Click-target data
··········

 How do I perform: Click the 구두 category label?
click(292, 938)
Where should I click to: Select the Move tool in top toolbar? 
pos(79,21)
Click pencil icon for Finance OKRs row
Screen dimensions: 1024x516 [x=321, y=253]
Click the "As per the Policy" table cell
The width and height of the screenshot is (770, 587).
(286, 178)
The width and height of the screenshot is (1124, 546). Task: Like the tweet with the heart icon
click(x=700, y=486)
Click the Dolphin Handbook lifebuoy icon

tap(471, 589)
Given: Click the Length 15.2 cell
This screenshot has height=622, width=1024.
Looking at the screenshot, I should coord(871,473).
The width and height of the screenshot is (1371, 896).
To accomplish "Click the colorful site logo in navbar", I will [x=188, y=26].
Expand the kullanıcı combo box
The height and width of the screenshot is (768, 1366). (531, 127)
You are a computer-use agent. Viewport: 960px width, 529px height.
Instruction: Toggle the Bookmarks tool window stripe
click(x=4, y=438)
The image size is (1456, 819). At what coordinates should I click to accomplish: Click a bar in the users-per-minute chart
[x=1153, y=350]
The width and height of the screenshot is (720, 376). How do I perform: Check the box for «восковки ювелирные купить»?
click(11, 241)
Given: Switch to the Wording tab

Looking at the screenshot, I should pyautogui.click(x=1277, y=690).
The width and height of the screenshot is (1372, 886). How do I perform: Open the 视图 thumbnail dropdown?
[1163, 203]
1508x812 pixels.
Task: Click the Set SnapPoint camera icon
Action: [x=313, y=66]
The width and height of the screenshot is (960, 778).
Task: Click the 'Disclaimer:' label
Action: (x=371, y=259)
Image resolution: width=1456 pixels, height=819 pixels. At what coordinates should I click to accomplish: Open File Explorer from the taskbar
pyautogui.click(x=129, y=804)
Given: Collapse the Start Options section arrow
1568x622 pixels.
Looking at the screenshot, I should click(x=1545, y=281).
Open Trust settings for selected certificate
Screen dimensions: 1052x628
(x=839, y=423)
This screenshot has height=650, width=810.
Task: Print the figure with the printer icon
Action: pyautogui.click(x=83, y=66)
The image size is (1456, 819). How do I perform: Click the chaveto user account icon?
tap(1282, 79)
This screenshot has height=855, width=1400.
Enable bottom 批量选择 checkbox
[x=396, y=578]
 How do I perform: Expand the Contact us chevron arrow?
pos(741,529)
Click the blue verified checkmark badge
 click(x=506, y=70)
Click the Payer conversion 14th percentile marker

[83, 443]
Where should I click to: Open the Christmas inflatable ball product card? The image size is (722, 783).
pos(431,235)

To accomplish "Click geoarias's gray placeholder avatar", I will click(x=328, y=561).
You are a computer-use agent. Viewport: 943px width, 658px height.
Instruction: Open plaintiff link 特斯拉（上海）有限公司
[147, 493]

··········

Job:
Please rewrite the material above with every "How do I perform:" changed to "What should I do to:", keeping everything else the same.

Answer to the task:
 What should I do to: Click the 구두 category label?
click(292, 938)
Where should I click to: Select the Move tool in top toolbar? 
pos(79,21)
Click pencil icon for Finance OKRs row
Screen dimensions: 1024x516 [x=321, y=253]
Click the "As per the Policy" table cell
The width and height of the screenshot is (770, 587).
(286, 178)
The width and height of the screenshot is (1124, 546). Task: Like the tweet with the heart icon
click(x=700, y=486)
Click the Dolphin Handbook lifebuoy icon

tap(471, 589)
Given: Click the Length 15.2 cell
This screenshot has height=622, width=1024.
Looking at the screenshot, I should coord(871,473).
The width and height of the screenshot is (1371, 896).
To accomplish "Click the colorful site logo in navbar", I will [x=188, y=26].
Expand the kullanıcı combo box
The height and width of the screenshot is (768, 1366). (531, 127)
You are a computer-use agent. Viewport: 960px width, 529px height.
Instruction: Toggle the Bookmarks tool window stripe
click(x=4, y=438)
The image size is (1456, 819). At what coordinates should I click to accomplish: Click a bar in the users-per-minute chart
[x=1153, y=350]
The width and height of the screenshot is (720, 376). What should I do to: Check the box for «восковки ювелирные купить»?
click(11, 241)
Given: Switch to the Wording tab

Looking at the screenshot, I should pyautogui.click(x=1277, y=690).
The width and height of the screenshot is (1372, 886). What should I do to: Open the 视图 thumbnail dropdown?
[1163, 203]
1508x812 pixels.
Task: Click the Set SnapPoint camera icon
Action: [x=313, y=66]
The width and height of the screenshot is (960, 778).
Task: Click the 'Disclaimer:' label
Action: (x=371, y=259)
Image resolution: width=1456 pixels, height=819 pixels. At what coordinates should I click to accomplish: Open File Explorer from the taskbar
pyautogui.click(x=129, y=804)
Given: Collapse the Start Options section arrow
1568x622 pixels.
Looking at the screenshot, I should click(x=1545, y=281).
Open Trust settings for selected certificate
Screen dimensions: 1052x628
(x=839, y=423)
This screenshot has height=650, width=810.
Task: Print the figure with the printer icon
Action: pyautogui.click(x=83, y=66)
The image size is (1456, 819). What should I do to: Click the chaveto user account icon?
tap(1282, 79)
This screenshot has height=855, width=1400.
Enable bottom 批量选择 checkbox
[x=396, y=578]
 What should I do to: Expand the Contact us chevron arrow?
pos(741,529)
Click the blue verified checkmark badge
 click(x=506, y=70)
Click the Payer conversion 14th percentile marker

[83, 443]
Where should I click to: Open the Christmas inflatable ball product card? The image size is (722, 783).
pos(431,235)

To accomplish "Click geoarias's gray placeholder avatar", I will click(x=328, y=561).
You are a computer-use agent. Viewport: 943px width, 658px height.
Instruction: Open plaintiff link 特斯拉（上海）有限公司
[147, 493]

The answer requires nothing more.